I've got him coming on soon. I'm excited.
Oh, you've got Marcus on? Well, you tell him Steve Dotto shouted out to him.
I will, I will.
But anyway, his book gave me my online career. Because when I transitioned from doing television, I didn't think that the audience was something that I could talk to. In reading Marcus's book, he gave me the ethos that I've built my business on, which is the conversation. I mentioned that earlier. And YouTube comments, which is a terrible place for many people because people are just jerks in it. But for me, it's a boon. If I'm paying attention to what people are asking for in comments, if I'm in comments after every video and reading what people want, and then they're saying please do this, please do that.
Guess what? So I do it.
You do it, yeah.
Because they want it. They put me in the right direction, and they inspire me to create the content. You want to create content for an appreciative audience. When I do that, it works. Now, when we fall off the rails is when we plan too far in advance. But my team wants to plan in advance, because they want to be able to have all the social assets in place and all of that stuff. They don't want me to … They say, “Well Steve, you said we were going to do a video on this next week, and now you're doing this video. We're not ready.” Because I'll just … I'll sit there and I'll go, “Oh, that's a great idea. I'm doing it right now.” Boom, and I'm into it, right? Sorry, that might be a bad audio hit.

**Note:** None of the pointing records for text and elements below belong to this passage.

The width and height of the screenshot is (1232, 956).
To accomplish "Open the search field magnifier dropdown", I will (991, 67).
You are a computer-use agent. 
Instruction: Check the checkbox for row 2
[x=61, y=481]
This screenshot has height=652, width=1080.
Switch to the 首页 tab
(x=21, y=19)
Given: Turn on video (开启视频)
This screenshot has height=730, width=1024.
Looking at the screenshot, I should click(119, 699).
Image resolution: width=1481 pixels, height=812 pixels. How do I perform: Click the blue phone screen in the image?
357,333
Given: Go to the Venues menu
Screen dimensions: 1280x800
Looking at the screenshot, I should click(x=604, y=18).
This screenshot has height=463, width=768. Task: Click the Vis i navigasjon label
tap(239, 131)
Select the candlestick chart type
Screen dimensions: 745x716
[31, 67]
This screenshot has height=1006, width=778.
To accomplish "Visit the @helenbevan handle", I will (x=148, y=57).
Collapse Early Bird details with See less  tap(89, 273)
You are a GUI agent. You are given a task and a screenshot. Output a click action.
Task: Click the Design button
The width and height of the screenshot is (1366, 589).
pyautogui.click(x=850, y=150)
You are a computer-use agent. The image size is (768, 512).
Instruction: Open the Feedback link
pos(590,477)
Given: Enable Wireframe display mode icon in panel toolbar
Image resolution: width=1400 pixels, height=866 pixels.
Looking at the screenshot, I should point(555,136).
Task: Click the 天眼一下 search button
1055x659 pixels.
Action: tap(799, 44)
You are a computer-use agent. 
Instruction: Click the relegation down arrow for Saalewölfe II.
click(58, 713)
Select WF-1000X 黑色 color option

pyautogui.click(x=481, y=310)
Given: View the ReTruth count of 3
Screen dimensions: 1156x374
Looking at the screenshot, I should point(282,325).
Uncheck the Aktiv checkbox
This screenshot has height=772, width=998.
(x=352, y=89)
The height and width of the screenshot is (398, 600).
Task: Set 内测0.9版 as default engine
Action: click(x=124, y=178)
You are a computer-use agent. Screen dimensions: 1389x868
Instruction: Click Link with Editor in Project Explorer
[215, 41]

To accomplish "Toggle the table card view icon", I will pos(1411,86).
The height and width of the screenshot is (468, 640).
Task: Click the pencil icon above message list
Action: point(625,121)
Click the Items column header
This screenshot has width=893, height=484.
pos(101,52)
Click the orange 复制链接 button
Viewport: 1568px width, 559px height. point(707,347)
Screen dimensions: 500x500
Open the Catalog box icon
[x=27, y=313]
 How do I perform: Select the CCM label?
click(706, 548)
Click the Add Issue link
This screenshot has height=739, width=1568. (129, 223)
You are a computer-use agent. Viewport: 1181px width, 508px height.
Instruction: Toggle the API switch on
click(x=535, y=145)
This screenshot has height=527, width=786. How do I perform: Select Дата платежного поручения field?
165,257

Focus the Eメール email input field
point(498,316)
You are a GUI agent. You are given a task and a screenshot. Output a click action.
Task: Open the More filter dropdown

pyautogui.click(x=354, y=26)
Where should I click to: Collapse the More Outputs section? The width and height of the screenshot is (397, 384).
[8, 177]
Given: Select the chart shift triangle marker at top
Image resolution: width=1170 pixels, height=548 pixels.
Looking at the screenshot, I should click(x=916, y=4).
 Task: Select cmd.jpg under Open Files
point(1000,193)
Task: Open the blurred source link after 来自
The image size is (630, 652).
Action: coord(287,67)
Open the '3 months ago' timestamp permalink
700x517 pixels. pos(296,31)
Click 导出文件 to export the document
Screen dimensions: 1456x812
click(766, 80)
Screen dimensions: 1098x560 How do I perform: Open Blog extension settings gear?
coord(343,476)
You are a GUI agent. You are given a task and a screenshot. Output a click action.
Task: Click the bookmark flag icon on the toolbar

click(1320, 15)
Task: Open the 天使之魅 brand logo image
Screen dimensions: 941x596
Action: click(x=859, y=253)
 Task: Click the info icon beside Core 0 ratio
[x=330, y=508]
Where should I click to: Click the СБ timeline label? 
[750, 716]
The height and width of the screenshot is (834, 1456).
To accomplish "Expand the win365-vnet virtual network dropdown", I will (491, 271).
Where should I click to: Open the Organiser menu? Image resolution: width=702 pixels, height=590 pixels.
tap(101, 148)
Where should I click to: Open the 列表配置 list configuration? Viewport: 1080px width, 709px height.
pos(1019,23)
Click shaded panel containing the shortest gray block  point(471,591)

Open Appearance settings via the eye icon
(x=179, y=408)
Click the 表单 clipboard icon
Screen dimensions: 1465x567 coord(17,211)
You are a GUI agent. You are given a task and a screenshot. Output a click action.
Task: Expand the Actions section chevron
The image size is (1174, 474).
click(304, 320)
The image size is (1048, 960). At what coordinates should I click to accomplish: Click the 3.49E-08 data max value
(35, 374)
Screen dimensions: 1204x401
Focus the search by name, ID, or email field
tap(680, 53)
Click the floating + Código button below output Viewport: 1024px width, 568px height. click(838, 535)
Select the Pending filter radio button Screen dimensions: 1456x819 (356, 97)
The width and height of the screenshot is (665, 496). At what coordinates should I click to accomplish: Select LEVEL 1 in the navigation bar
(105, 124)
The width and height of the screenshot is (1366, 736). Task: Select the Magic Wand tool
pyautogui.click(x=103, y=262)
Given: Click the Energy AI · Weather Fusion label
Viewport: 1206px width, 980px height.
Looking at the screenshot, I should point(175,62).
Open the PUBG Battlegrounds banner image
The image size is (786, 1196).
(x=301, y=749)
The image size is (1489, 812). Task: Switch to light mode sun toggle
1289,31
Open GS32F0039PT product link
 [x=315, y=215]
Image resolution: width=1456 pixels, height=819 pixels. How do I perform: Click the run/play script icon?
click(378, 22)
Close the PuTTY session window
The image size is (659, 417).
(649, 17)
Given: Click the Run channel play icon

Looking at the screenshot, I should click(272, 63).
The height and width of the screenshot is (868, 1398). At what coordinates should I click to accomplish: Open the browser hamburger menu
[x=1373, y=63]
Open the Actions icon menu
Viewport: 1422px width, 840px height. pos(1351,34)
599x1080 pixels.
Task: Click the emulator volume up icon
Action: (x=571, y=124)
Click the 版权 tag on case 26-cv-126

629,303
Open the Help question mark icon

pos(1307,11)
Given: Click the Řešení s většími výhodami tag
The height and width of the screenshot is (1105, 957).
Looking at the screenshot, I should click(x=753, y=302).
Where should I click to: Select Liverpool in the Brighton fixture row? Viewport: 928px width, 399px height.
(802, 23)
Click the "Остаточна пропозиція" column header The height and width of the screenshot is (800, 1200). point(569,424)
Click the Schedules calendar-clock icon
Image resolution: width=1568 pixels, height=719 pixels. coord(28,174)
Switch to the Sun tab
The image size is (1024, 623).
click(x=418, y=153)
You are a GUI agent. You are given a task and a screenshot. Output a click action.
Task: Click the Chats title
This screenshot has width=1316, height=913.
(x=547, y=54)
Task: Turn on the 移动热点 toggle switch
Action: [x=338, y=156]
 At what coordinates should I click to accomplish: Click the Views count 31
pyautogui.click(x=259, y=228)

But I'm doing it, and then all of a sudden they're playing catch up. I'm going, “I've got this great video,” and they'll go, “Whoa, we weren't working on that.” We're having to come up with systems and stuff in place to allow for that. Even with that, creator burnout is a huge issue. Not overdoing it, making sure that you give yourself … That you recognise there are seasons to our energy. Right now is a difficult time. I mean, as we're recording this, we're in the middle of the very beginning of the COVID epidemic, and we're just all starting to come to terms with what it means to be working from home and the social distancing and all that sort of stuff. We're all in various stages of grief, because we don't know what the world is going to look like. We've lost opportunities, we've lost plans, we've lost holidays, conferences. We were talking before.
The pressure that you put on yourself to publish, and the pressure that your community puts on you, they're expecting to see that content flow coming through that they start to rely on from you. Those can become wearing, and those can become a burden. I don't know of any content creator that doesn't suffer from it. I think that the one thing that I would say that you need to be able to do, to mitigate it as much as possible, is draw on your resources which is your community. If you can get them to energise you, great.
Sometimes they're not going to be able to do it. Sometimes you just have to take a break.
It's really hard getting back in the saddle, though, when you do take a break.
I can imagine. I have consistently come out every single week, and it's the first thing I've ever consistently done, I have to say. I genuinely am like, well done-
How many episodes are you in? How many episodes?
Yeah. See, that's a lot.
And I honestly high five myself. Like, well done you. You're amazing.
Because it is hard, and that consistency, but … It's the thought of letting someone down that for me is the thing. Maybe I'm bigging myself up way too much there, but the thought of someone going, “Hang on a minute, where is it?”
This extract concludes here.